■ TASK INSTRUCTIONS ■
Before the entries, extract from the passage on San Francisco references the portion between "Some references are" and "of the city.", inclusive.
---------- SUPPLIED TEXT
Some references are easy to miss; if you didn’t know that Jeremy Lin grew up in the Bay Area, you might have missed the connection to Knicks Linsanity Cap (2012). A stack of four unrelated VHS tapes—a classic film noir, an experimental arthouse movie, a fantastical action-comedy, and a Tony Hawk skate video—are all set in San Francisco’s Chinatown. Other references are more apparent; a ceramic poster of Bruce Lee’s 1973 film Enter the Dragon highlights one of the city’s most famous hometown heroes. House of Nanking (1988), 919 Kearny St. recreates the sign for a beloved local restaurant that has become a veritable landmark of the city.
--------------------
---------- ROWS
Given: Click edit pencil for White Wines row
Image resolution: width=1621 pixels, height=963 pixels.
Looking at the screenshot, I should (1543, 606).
--------------------
---------- ROWS
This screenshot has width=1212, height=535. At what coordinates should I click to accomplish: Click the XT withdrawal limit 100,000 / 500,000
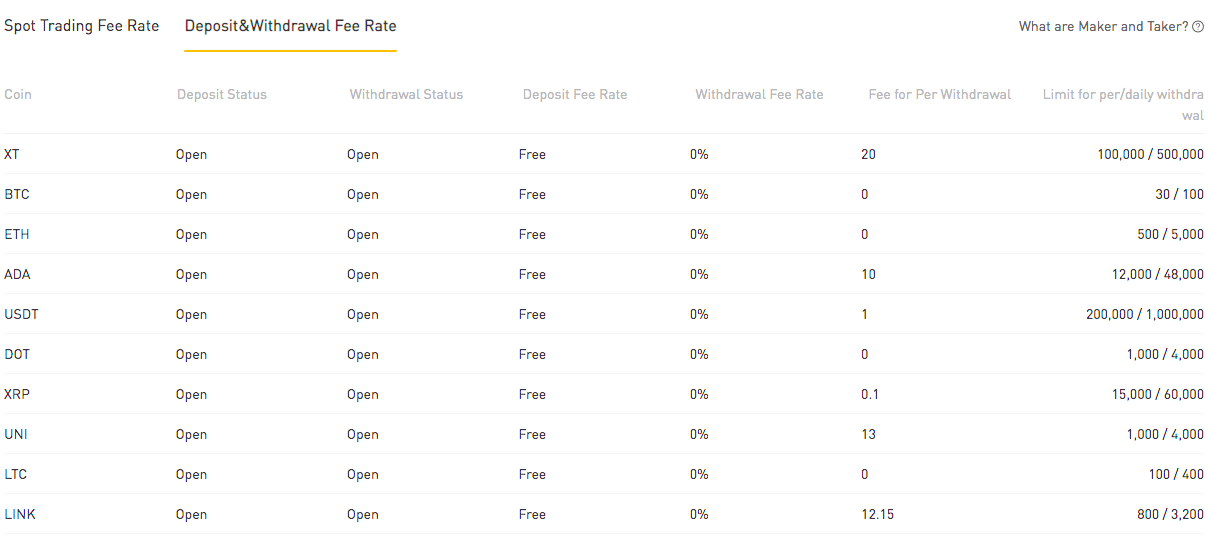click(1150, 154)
--------------------
■ FULL RESPONSE ■
Some references are easy to miss; if you didn’t know that Jeremy Lin grew up in the Bay Area, you might have missed the connection to Knicks Linsanity Cap (2012). A stack of four unrelated VHS tapes—a classic film noir, an experimental arthouse movie, a fantastical action-comedy, and a Tony Hawk skate video—are all set in San Francisco’s Chinatown. Other references are more apparent; a ceramic poster of Bruce Lee’s 1973 film Enter the Dragon highlights one of the city’s most famous hometown heroes. House of Nanking (1988), 919 Kearny St. recreates the sign for a beloved local restaurant that has become a veritable landmark of the city.